Monday, Jul. 06, 1953

The Man from Calvados

Every Frenchman knows Calvados, the fiery Norman applejack, but few knew much about the man from Calvados. When Joseph Laniel rose in the tribunal of the National Assembly last week to make his bid to become Premier of France, he brought to that jaded assembly something of the freshness of the Normandy apple country he represents. A friendly, ruddy-faced man of 63, barrel-chested Assemblyman Laniel offered a "maybe-yes maybe-no" program with all the tight-fisted caution of a Norman farmer. After 36 days of bitter inter-party feuding, the fact that Joseph Laniel was relatively unknown (i.e., lacked enemies) made him an acceptable Premier. Nobody questioned him hard. The Assembly cheered him, voted him into power 398 to 206.

A Laniel has represented the department of Calvados in the French Parlia ment for more than half a century. When old Henri Laniel, wealthy linen manufacturer, died in 1932, if seemed natural to Normans that son Joseph, a much-decorated artillery captain in World War I, should take his father's seat in the Assembly. Young Laniel achieved no particular distinction in politics, though in the dark days of 1940 he was for a time Under Secretary for Finance in Reynaud's ill-fated cabinet. When the Germans arrived, Laniel refused to operate the family linen factory, and his big farm at Bellerive-sur-Allier became an important Resistance headquarters. He was one of the founders with Bidault, of the Committee of National Resistance. On Liberation Day in August 1944, he walked beside De Gaulle down the Champs Elysees.

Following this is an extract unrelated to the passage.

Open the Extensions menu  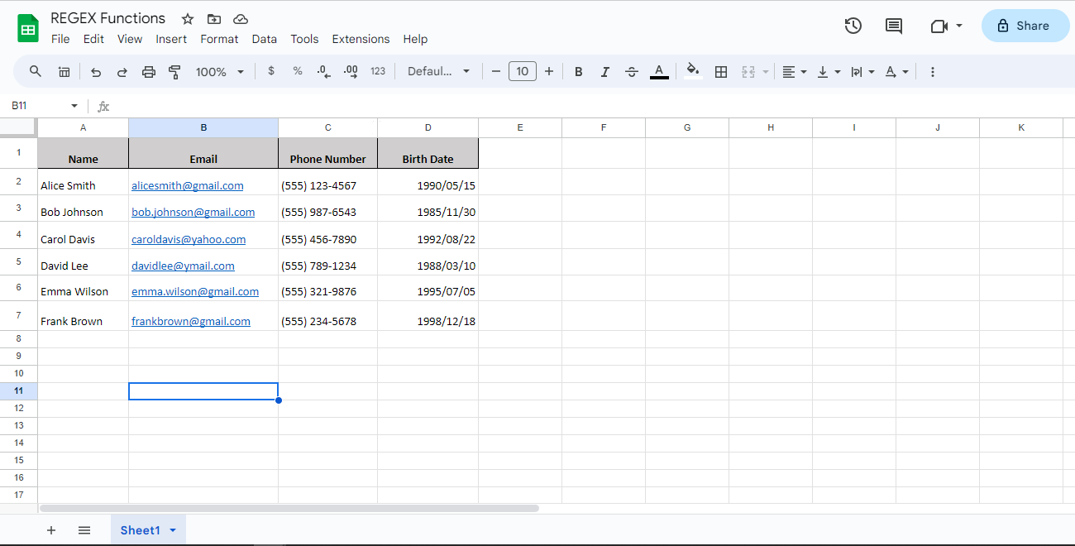[361, 39]
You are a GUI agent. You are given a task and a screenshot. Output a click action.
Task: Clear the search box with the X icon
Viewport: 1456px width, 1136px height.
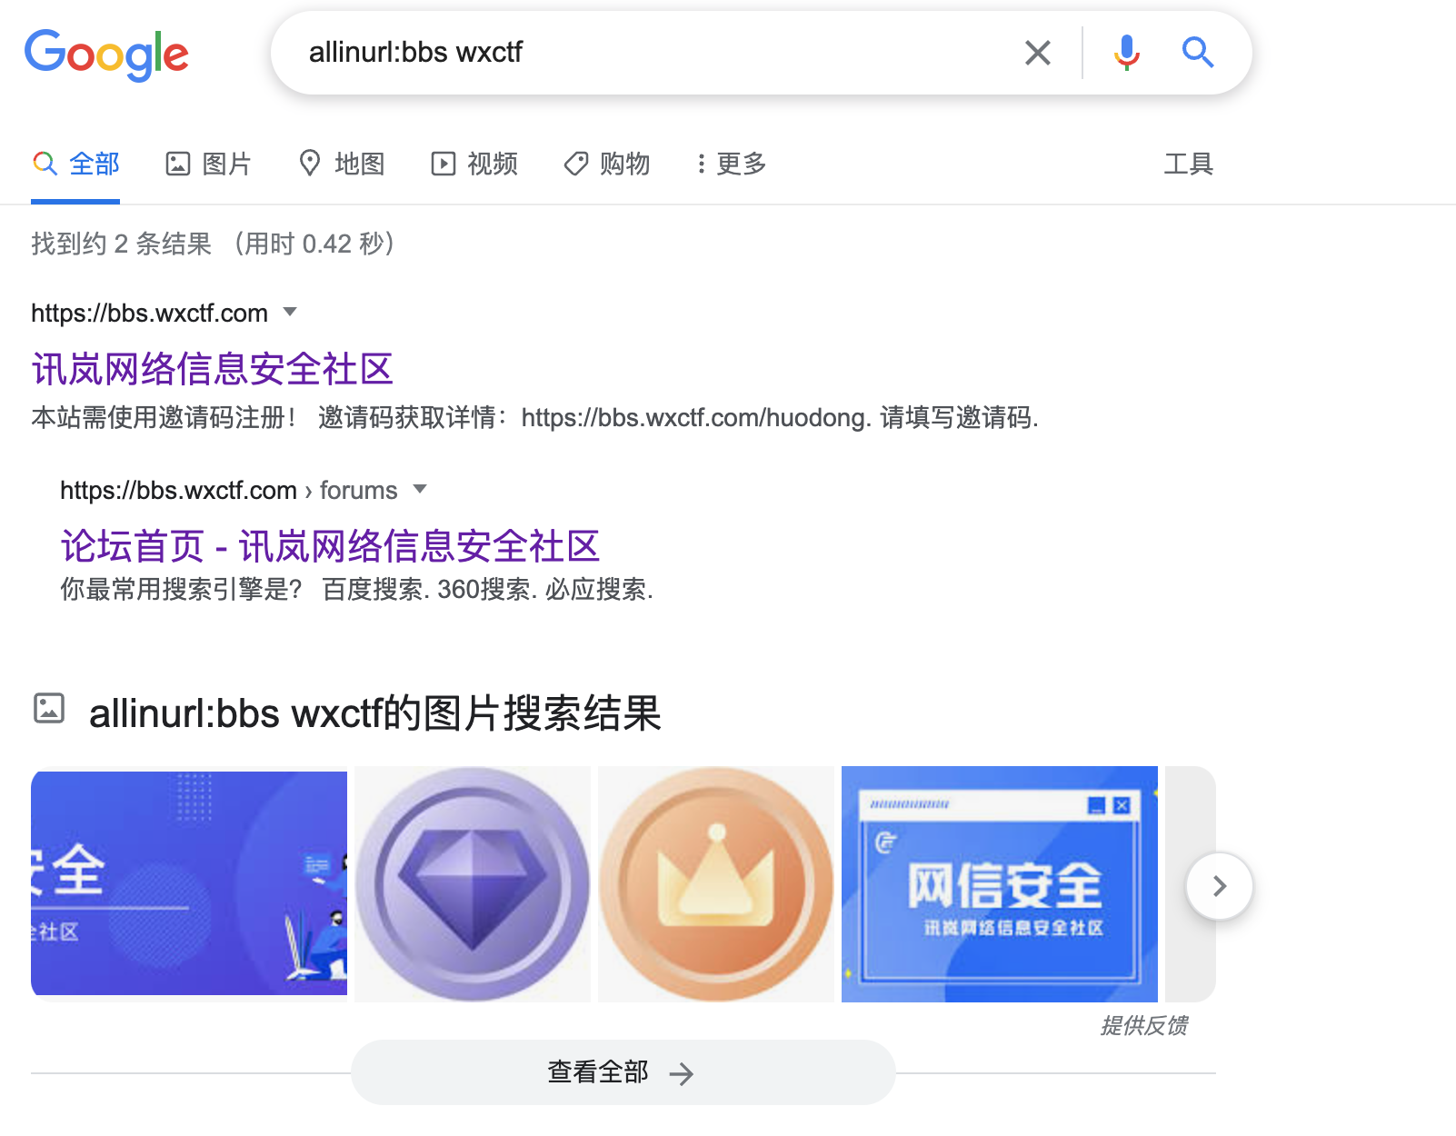1037,53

Believed to be one of the wealthiest men in the Assembly, he also has the reputation of being a model employer. Said Le Monde: "We are told his doctrine is on the right, and his heart is on the left, exactly what is needed for a majority of the center." Besides, all that the Assembly wanted was a "summer Premier" who would not disturb things much. Laniel obligingly named six former Premiers to his cabinet, keeping Bidault as Foreign Minister and Rene Pleven as Defense Minister, and making his old right-wing friend, Paul Reynaud, a deputy Premier.